Posted: June 3, 2016 in music
Tags: , , , , , , , , ,

Black Tie White Noise
1993
Black Tie White Noise Extras
2003
David Bowie

If I’m dreaming and I’m not satisfied with the dream I’m in, I rewrite it. I rearrange the plot and reinforce the dialog. When I’m awake, I do this with movies and TV shows. You’ll know it if I do this with you in conversation because I’ll give you new pages to read. I’ll advise you on where to stand and maybe suggest a wardrobe change.

A few nights ago I dreamed that someone had hired me to play drums for David Bowie.
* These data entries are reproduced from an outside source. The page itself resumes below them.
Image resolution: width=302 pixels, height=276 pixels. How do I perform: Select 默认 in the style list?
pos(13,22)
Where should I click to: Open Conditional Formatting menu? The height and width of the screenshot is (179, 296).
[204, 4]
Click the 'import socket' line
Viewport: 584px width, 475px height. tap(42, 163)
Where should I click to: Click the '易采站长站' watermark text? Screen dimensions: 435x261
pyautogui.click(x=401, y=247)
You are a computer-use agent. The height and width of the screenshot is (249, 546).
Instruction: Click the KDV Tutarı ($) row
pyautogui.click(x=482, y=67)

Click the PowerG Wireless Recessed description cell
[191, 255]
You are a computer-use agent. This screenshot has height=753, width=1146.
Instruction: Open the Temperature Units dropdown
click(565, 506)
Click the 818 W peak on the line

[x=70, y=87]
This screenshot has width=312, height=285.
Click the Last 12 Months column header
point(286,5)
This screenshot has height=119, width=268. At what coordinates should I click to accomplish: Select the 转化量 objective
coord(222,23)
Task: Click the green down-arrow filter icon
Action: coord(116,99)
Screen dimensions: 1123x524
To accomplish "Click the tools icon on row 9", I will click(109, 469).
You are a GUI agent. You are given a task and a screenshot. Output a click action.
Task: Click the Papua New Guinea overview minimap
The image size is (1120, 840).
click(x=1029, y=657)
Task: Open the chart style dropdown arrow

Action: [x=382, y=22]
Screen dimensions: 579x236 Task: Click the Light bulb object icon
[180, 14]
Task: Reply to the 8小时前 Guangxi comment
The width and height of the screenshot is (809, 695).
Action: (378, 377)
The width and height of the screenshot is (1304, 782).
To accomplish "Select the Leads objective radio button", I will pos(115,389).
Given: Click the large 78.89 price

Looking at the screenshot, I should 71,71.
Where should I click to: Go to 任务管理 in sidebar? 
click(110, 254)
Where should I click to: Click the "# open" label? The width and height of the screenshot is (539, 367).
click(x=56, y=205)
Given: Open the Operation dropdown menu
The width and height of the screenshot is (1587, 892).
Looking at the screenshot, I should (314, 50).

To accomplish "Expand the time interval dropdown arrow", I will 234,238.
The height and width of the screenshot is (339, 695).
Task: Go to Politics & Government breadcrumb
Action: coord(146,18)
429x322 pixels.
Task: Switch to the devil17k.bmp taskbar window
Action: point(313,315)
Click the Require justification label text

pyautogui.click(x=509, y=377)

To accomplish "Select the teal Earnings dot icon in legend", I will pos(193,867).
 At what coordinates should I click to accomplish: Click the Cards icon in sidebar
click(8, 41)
This was for an album Bowie had already recorded. (It was a dream, OK?) I was so concerned that I stopped the dream (I was still dreaming while I stopped the dream) and demanded to know which album. There are some that don’t interest me. There are some that could stampede Donald Trump’s hair. At least one should be stored in an ice volcano on Pluto.

I was also concerned about my ability to play. Though I’m competent (or at least annoying) with two pencils on a conference table while I’m waiting for a meeting to start, I haven’t played the drums since I was a teenager. My parents’ plan to keep me out of the Vietnam War was to have me learn to play an instrument. Then if I were drafted into the army, the Pentagon would assign me to a band. Simple. Why didn’t everybody do that?

I thought the drums would be easy to learn, but a year of instruction made it clear that I was never going to be a drummer, not even on a bad Bowie album. I turned 18 just in time for the last draft, but none of us from that year were called up. Today I serve my country as a blogger. It even says “Blogger” on my uniform.

Bowie’s version of The White Album
One thing we bloggers fight about when we fight about music is an artist’s best album, worst album, and last great album. Bowie almost managed all three in the same decade. His best albums live in the 1970s. His last great album was Scary Monsters in 1980. His worst album lurched into the daylight in 1987 – the unfortunately named Never Let Me Down.

After that one, Bowie barricaded himself in his Fortress of Silentude for six years. He opened the 1990s by marrying a model and stabilizing his life. David and I must be like chocolate and peanut butter because this was almost exactly my experience around that time, not counting all that stuff about music.

Bowie’s next album was Black Tie White Noise (1993). BTWN is not a great album, a return to form, or an innovation. It’s something I don’t associate with Bowie: It’s fun. It’s his most fun album.

BTWN has its quota of menace and paranoia, but even when it’s dark, happiness lurks behind every shadow. Happiness springs from his extraterrestrial sax playing (producer Nile Rodgers said that Bowie “painted” with the sax rather than played it) and from the chaos of musical styles on this disc: rock, pop, dance, terrific covers of Cream’s “I Feel Free” and Scott Walker’s “Nite Flights,” two symphonies for his new wife, Imam, and one avant-gardey track for of all you self-conscious hipsters.

Bowie issued several new versions of this record over the next 10 years, removing songs and adding others (including “Real Cool World,” which he wrote for the movie Cool World). You could theorize that with all this fiddling, Bowie was trying to improve the original pressing. I say that’s just a theory. I say it was too much fun not to.

Black Tie White Noise Extras, a collection of dance remixes, was released on the 10th anniversary of the original. BTWNx dropped five of the original 12 songs, added “new” tracks, and remixed all of them, some more than once. I loved most of the first record and I love most of the remixes.

(I don’t know why, but nobody changed a note in the only blank in this bandolier: the avant-gardey “Pallas Athena.” Here are all the words:

God
Is on top of it all
And that’s all it is.
We are praying.
Athena, Athena
Athena, Athena
Athena, Athena
Athena, Athena
etc., etc.

This stinker, which I admit has a kick-ass drum track, somehow survived every lineup change since 1992.)

This is a fun record in any version. It doesn’t matter which you choose, just choose already. As Kirk said to Balok in “The Corbormite Maneuver”: “We grow annoyed at your foolishness.” Or was he talking to Trump? Maybe I’m dreaming.

Random Pick of the Day
EMF, Schubert Dip (1991)
Hard rock with a scoop of hip-hop and a bedrock of danceability. “Unbelievable,” an unbelievably happy rock song, hit #1 in the U.S. and the U.K.

Schubert Dip is notable for “Unbelievable” and for the unstoppable expression of just being alive as only five guys in their 20s can express it. The first two tracks, “Children” and “Long Summer Days,” jump at you like puppies that haven’t had their walk today. The rest of the album sags – a 25-year-old can only go so far on all that natural energy – but come on, you can’t say no to an album that includes audio clips of T.S. Eliot and Bert & Ernie.

Random Pan of the Day
The Pretenders, Packed (1990)
Most of the album sounds like Don Henley. That’s OK for Henley, but Chrissie Hynde can do better. Her cover of Hendrix makes me dislike Hendrix. Pack this one away.